China Lagging on Imports of Lobster
China is not living up to its commitments to purchase U.S. seafood under the 2020 trade agreement between the two countries, according to Matt Tinning, Director of Sustainability and Public Affairs, at the U.S. fishery trade body At-Sea Processors Association. The U.S. China Economic and Trade Agreement, also known as the “phase one deal,” was signed in early 2020 and bound China to USD 200 billion (EUR 164.5 billion) in purchases from the U.S. through increasing orders of certain commodities, including seafood. The increase was based on figures for 2017 — the last full year before the trade war began. The deal committed China to a subsequent ramp up in 2021, with the deal effective until the end of this year when the phase one deal expires. “While the precise figure for seafood stipulated in the deal remains classified, official data from China for its 2020 seafood imports shows seafood purchases from the U.S. were significantly below the 2017 baseline,” Tinning said. “They didn’t even meet the 2017 baseline.” U.S. seafood products remain at a major tariff disadvantage in China, because a 30 percent retaliatory tariff is still in place.

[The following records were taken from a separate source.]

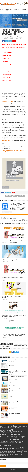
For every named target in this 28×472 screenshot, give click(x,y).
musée (25, 440)
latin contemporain (4, 438)
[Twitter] (15, 352)
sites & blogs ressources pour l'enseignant (11, 451)
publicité (18, 442)
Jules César (13, 436)
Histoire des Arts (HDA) (8, 434)
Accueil (2, 9)
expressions (2, 432)
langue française (20, 436)
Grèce (12, 432)
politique (12, 441)
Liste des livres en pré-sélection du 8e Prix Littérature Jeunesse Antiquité (12, 278)
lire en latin (14, 440)
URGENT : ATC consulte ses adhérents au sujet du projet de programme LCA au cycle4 (13, 335)
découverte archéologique (7, 429)
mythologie (2, 441)
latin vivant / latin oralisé (16, 438)
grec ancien (8, 432)
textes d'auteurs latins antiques (7, 452)
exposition (20, 431)
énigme (14, 195)
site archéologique (20, 450)
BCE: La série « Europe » (14, 401)
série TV (25, 451)
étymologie (4, 456)
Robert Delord (5, 36)
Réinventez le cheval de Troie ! (10, 218)
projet (22, 441)
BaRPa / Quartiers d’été (14, 407)
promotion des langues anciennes (7, 442)
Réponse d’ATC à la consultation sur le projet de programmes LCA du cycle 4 (14, 316)
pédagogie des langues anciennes (8, 444)
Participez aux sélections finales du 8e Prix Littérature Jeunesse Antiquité (12, 241)
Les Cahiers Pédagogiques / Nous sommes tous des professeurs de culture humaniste (18, 371)
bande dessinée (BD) (23, 426)
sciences (14, 450)
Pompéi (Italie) (17, 441)
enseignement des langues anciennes (8, 431)
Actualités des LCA (9, 9)
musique (21, 440)
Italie (19, 434)
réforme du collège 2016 (12, 448)
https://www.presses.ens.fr (8, 101)
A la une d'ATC (17, 9)
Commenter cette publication (9, 38)
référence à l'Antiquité (6, 450)
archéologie (14, 426)
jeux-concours (21, 195)
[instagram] (18, 352)
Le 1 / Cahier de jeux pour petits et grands (12, 260)
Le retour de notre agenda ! (15, 413)
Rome (14, 445)
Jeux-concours (19, 37)
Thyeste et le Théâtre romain (18, 220)
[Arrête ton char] (14, 3)
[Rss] (10, 352)
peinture (7, 441)
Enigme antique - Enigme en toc (8, 430)
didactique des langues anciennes (12, 427)
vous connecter (22, 345)
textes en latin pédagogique (19, 452)
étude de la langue (18, 454)
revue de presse (6, 446)
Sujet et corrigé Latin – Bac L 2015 (16, 359)
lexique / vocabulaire (4, 440)
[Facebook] (12, 352)
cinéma (1, 427)
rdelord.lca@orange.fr (6, 140)
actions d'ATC (8, 195)
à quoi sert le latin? (4, 454)
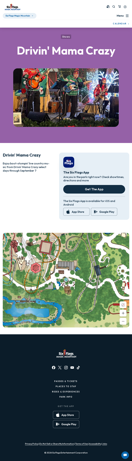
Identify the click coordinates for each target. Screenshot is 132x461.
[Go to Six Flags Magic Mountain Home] (12, 7)
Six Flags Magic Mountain (18, 15)
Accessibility (95, 443)
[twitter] (60, 368)
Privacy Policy (31, 443)
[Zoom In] (123, 313)
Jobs (104, 443)
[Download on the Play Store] (104, 212)
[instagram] (66, 368)
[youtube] (72, 368)
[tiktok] (78, 368)
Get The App (94, 189)
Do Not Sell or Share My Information (57, 443)
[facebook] (54, 368)
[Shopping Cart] (119, 6)
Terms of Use (81, 443)
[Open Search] (113, 6)
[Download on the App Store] (76, 212)
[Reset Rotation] (123, 304)
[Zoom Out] (123, 321)
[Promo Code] (108, 6)
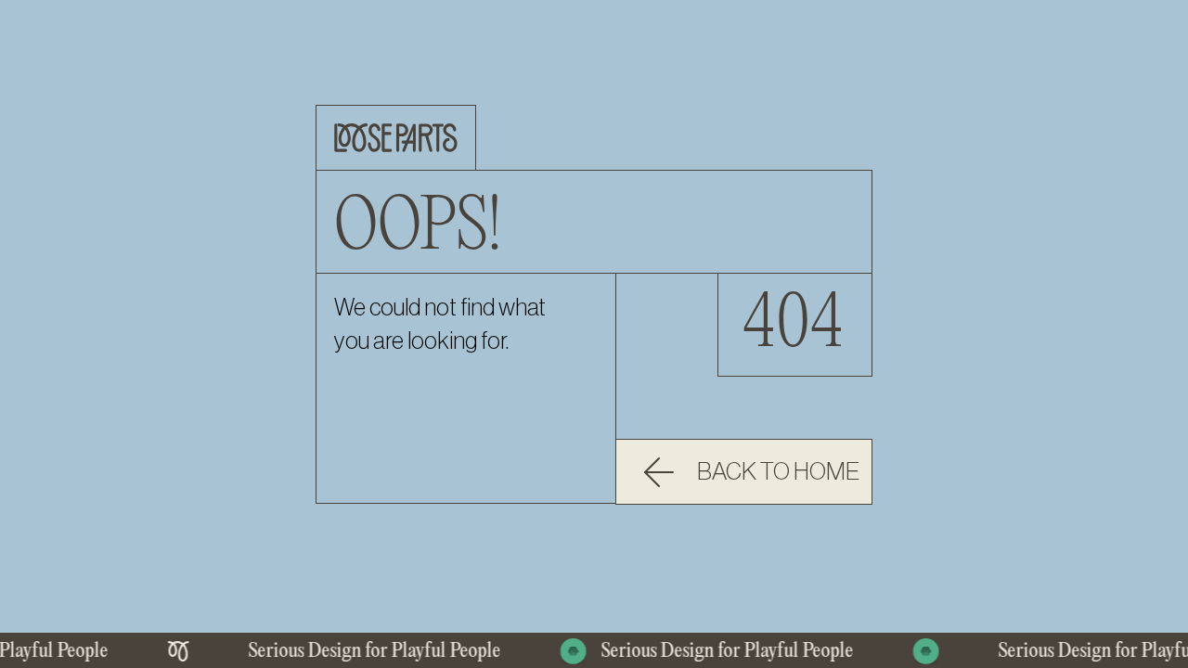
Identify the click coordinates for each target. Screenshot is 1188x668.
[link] (743, 472)
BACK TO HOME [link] (778, 472)
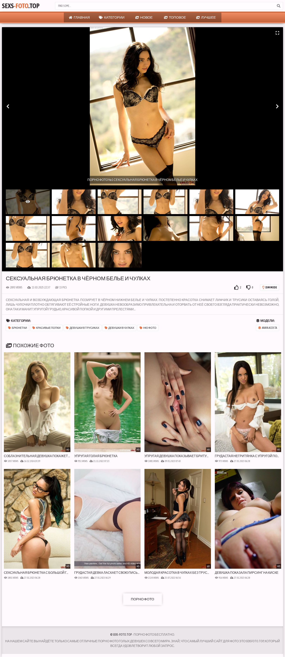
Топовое (177, 17)
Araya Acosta (269, 327)
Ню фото (149, 327)
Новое (146, 17)
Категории (114, 17)
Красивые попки (48, 327)
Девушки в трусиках (84, 327)
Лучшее (208, 17)
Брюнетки (19, 327)
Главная (81, 17)
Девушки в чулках (121, 327)
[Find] (278, 6)
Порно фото (142, 599)
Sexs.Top (21, 6)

Mass. Whale Closure Lifted, Weak Rope Required
On May 14, Massachusetts Division of Marine Fisheries lifted the seasonal trap gear closure and seasonal vessel speed restrictions in the areas north and east of Cape Cod. This action was taken in response to an aerial survey by the Provincetown Center for Coastal Studies that showed no right whales remained in Massachusetts state waters. All Massachusetts lobstermen are now required to fish buoy lines with a breaking strength of 1700 pounds or less which may be achieved in one of two ways.
First, fishermen may use specially manufactured buoy lines with a custom 1,700 pound break strength. These manufactured, fully-formed weak ropes are the Rocky Mount Cordage Company’s 3/8” diameter red weak rope and 3/8” diameter red and white weaved (“candy cane”) weak rope.

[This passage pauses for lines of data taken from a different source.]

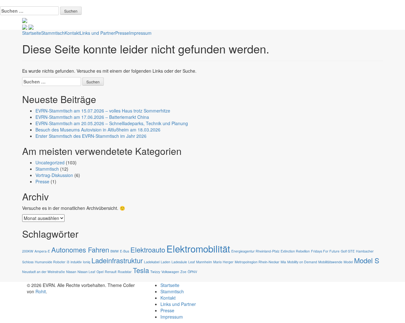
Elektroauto (147, 249)
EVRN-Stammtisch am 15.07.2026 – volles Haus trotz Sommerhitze (102, 110)
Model (348, 261)
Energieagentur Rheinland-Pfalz (255, 251)
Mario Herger (223, 261)
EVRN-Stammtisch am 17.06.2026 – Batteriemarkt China (92, 117)
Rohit (40, 291)
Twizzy (155, 271)
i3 (68, 261)
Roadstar (125, 271)
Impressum (140, 33)
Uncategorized (50, 162)
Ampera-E (42, 251)
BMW (114, 251)
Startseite (31, 33)
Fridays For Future (325, 251)
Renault (110, 271)
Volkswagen (170, 271)
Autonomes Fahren (80, 249)
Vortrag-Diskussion (54, 175)
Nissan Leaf (86, 271)
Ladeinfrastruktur (117, 260)
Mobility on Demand (302, 261)
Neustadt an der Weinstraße (43, 271)
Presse (122, 33)
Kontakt (72, 33)
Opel (100, 271)
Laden (165, 261)
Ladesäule (179, 261)
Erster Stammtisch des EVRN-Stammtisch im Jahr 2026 (90, 136)
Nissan (71, 271)
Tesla (141, 270)
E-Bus (124, 251)
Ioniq (86, 261)
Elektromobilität (198, 248)
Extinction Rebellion (295, 251)
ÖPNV (192, 271)
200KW (27, 251)
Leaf (191, 261)
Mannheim (204, 261)
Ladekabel (151, 261)
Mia (283, 261)
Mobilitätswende (330, 261)
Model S (366, 260)
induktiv (76, 261)
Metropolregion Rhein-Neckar (257, 261)
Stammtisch (53, 33)
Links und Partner (97, 33)
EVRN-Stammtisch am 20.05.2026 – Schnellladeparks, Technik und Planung (111, 123)
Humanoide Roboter (50, 261)
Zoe (183, 271)
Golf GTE (348, 251)
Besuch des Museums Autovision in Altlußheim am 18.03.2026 (97, 129)
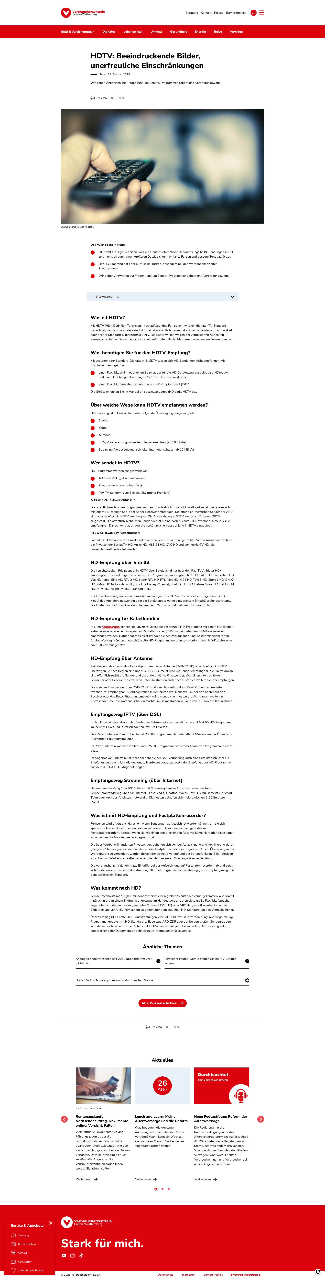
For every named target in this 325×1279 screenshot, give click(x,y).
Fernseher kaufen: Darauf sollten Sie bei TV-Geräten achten (200, 961)
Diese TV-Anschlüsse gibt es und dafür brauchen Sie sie (114, 980)
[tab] (156, 1189)
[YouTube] (63, 1255)
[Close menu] (51, 1223)
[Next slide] (260, 1119)
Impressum (188, 1275)
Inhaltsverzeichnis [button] (105, 296)
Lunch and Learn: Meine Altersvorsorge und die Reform (161, 1118)
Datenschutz (165, 1275)
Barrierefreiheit (213, 1275)
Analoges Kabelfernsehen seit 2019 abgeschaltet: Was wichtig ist (114, 961)
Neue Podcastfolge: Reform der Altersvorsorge (220, 1118)
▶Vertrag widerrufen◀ (245, 1275)
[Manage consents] (318, 1272)
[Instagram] (72, 1255)
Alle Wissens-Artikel (160, 1003)
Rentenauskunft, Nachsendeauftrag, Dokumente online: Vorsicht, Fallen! (102, 1121)
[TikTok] (81, 1255)
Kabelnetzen (111, 627)
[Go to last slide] (64, 1119)
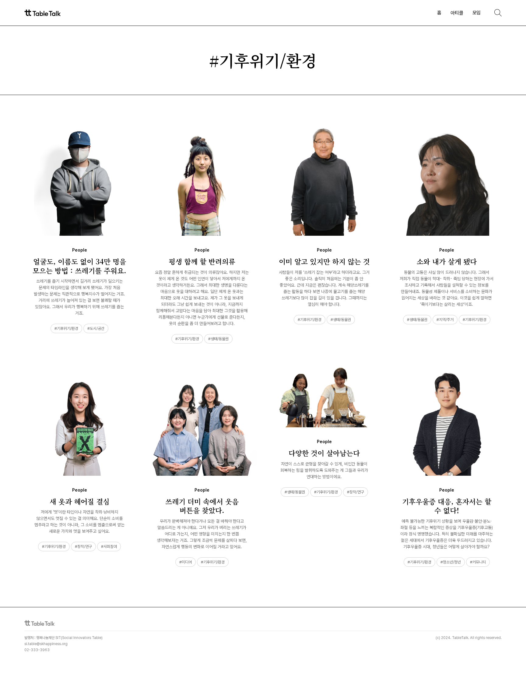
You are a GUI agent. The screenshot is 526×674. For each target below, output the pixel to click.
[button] (456, 13)
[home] (42, 12)
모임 (476, 13)
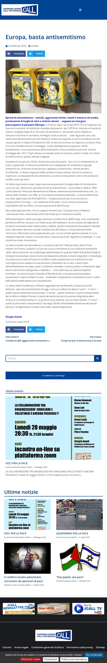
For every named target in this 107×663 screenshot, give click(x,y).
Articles (35, 45)
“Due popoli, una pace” (70, 577)
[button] (80, 10)
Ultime (29, 467)
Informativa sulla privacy (80, 647)
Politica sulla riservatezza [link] (74, 659)
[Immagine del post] (53, 428)
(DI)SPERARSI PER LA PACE (72, 533)
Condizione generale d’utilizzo (47, 647)
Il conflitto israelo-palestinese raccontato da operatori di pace (23, 579)
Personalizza (50, 659)
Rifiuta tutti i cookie (30, 659)
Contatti (7, 647)
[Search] (97, 358)
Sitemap (100, 647)
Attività (7, 585)
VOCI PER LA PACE (17, 463)
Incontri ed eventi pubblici (16, 467)
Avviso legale (21, 647)
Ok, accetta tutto (94, 655)
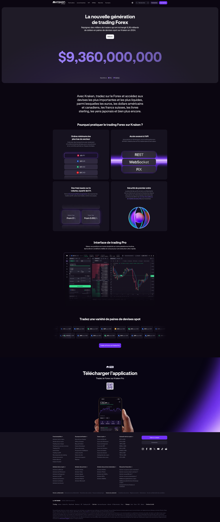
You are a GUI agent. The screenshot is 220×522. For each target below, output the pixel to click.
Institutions (56, 450)
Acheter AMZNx (101, 478)
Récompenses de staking (60, 455)
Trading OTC (56, 448)
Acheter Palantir (79, 478)
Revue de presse (79, 448)
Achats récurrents (58, 457)
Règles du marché (134, 493)
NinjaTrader (71, 504)
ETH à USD (122, 441)
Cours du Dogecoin (102, 444)
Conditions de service (123, 493)
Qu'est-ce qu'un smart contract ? (128, 472)
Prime (135, 504)
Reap (122, 504)
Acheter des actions (81, 467)
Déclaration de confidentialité (72, 493)
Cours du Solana (101, 450)
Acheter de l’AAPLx (102, 474)
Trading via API (57, 453)
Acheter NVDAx (101, 469)
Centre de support (80, 457)
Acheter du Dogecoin (59, 474)
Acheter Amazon (79, 476)
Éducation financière (125, 467)
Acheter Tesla (79, 472)
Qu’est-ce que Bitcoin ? (125, 474)
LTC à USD (122, 457)
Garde (142, 504)
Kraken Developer (80, 446)
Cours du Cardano (102, 448)
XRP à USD (122, 444)
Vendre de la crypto (58, 441)
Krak (132, 504)
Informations (143, 493)
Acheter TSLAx (101, 472)
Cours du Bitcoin (101, 439)
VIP (81, 504)
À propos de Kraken (81, 436)
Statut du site (79, 455)
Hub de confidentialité (58, 493)
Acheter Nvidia (79, 469)
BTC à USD (122, 439)
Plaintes (77, 459)
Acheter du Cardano (58, 478)
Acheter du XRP (57, 476)
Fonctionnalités (58, 436)
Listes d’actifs (79, 453)
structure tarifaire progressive (77, 194)
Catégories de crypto (103, 455)
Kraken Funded (57, 461)
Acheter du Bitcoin (58, 469)
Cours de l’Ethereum (102, 441)
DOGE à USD (122, 450)
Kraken (59, 504)
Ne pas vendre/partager (98, 493)
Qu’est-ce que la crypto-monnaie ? (129, 469)
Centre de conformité (111, 493)
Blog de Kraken (79, 444)
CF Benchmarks (116, 504)
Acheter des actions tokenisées (106, 467)
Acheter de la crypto (58, 439)
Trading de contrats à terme (60, 446)
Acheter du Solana (58, 481)
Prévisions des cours (102, 457)
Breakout (77, 504)
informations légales (64, 518)
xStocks (109, 504)
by (56, 500)
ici (87, 511)
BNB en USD (122, 446)
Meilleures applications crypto (127, 478)
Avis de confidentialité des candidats (156, 493)
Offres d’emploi (79, 441)
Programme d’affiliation (81, 450)
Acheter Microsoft (80, 481)
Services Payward (102, 504)
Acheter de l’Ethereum (59, 472)
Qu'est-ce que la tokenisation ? (128, 476)
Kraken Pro (65, 504)
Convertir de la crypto (126, 436)
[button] (71, 2)
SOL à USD (122, 448)
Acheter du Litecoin (58, 483)
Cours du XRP (101, 446)
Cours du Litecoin (102, 453)
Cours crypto (101, 436)
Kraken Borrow (57, 459)
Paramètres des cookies (86, 493)
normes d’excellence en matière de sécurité (140, 198)
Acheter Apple (79, 474)
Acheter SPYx (101, 476)
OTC (139, 504)
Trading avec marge (58, 444)
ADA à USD (122, 453)
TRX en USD (122, 455)
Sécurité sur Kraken (80, 439)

Second, fishermen may insert NOAA Fisheries approved weak contrivances into the top 75% of normal 3/8” buoy line every 60 feet. Approved weak contrivances include the “South Shore Sleeve” and several varieties of splices involving the fully formed weak rope. Approved weak rope contrivances for Mass. lobstermen:
1) a four tuck splice of red weak rope in 3/8” buoy line;
2) a three tuck splice of red weak rope into 3/8” buoy line;
3) an eye-to-loop splice of red weak rope into a 3/8” buoy line;
4) a butt splice of red weak rope into 3/8” buoy line;
5) a four tuck splice of candy cane weak rope into a 3/8” buoy line;
6) an eye-to-loop splice of candy cane weak rope into a 3/8” buoy line;
7) the South Shore Sleeve with a heat shrink cover.
Fishery Closures in Gulf of St. Lawrence
As fisheries reopened in Massachusetts on May 14, fisheries in Canada’s Gulf of St. Lawrence are closing as right whales are detected there. The first right whale was detected in Canada in April 25. Canada’s Department of Fisheries and Oceans (DFO) issued its first 15 day snow crab fishery closure on April 26, and has issued notice of 7 closures as of May 21. DFO has also implemented seasonal fishery closures due to persistent sightings in some areas. The closures affect fisheries with open seasons: snow crab, toad crab, rock crab, lobster, whelk, Greenland halibut (fixed gear), winter flounder (fixed gear), bait (fixed gear), and herring (trap net). Closures will also be in effect for Atlantic halibut (fixed gear), mackerel (gillnet) and herring (gillnet) when gear is left unattended. For more information, visit www.dfo-mpo.gc.ca/fisheries-peches/commercial-commerciale/atl-arc/narw-bnan/index-eng.html#notices.
Maine Seafood Business Wins Product of the Year Award
Hancock Gourmet Lobster Co. of Topsham has won Product of the Year for their Maine Shore Dinner for 2, an award given by the Specialty Food Association. The Specialty Food Association is a membership-based trade association representing 3,500 businesses. Judges consider quality, taste, innovativeness, ingredients, merchandisability, and best in class when determining finalists through a blind tasting. The Maine Shore Dinner for 2 includes two lobster tails, one dozen mussels, eight shrimp, eight sea scallops, and two ears of cornpackaged in a large foil bag that can be cooked on the grill or in the oven.